-- START --

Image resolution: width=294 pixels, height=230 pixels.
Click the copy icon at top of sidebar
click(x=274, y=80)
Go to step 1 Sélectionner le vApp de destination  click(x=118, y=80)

-- END --
-- START --

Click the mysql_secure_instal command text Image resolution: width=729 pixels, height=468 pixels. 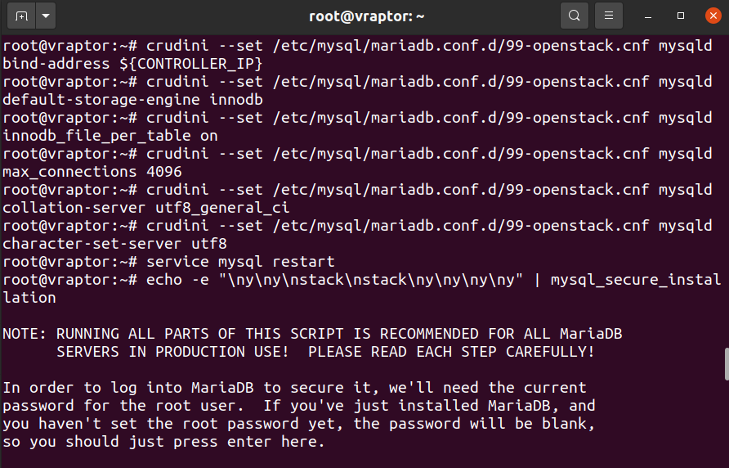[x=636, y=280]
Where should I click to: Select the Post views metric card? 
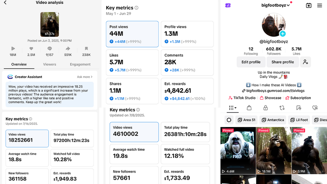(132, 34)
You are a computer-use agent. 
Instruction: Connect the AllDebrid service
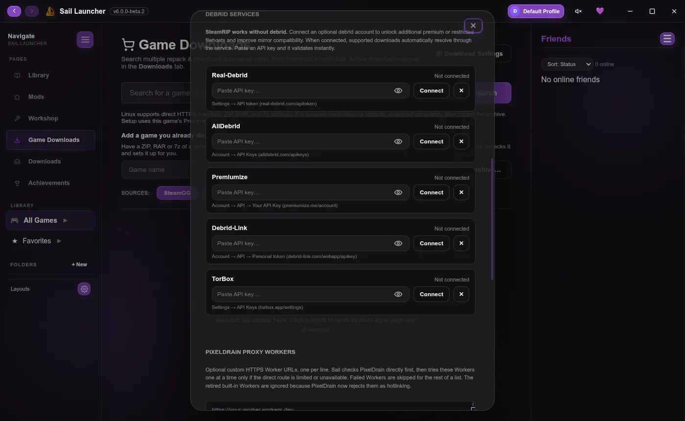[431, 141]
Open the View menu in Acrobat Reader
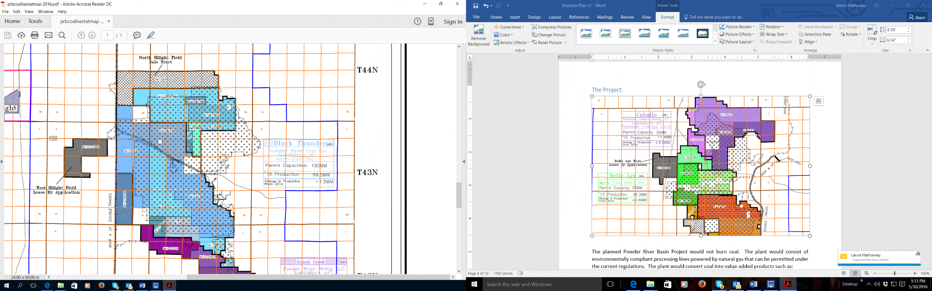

-- END --

Goal of the exercise: Rewrite the records as a numbered list, starting at the line containing "Image resolution: width=294" and ending after the line containing "Go to step 1". Leave out any blank lines.

Written solution:
1. Image resolution: width=294 pixels, height=230 pixels.
2. Click the copy icon at top of sidebar
3. click(x=274, y=80)
4. Go to step 1 Sélectionner le vApp de destination  click(x=118, y=80)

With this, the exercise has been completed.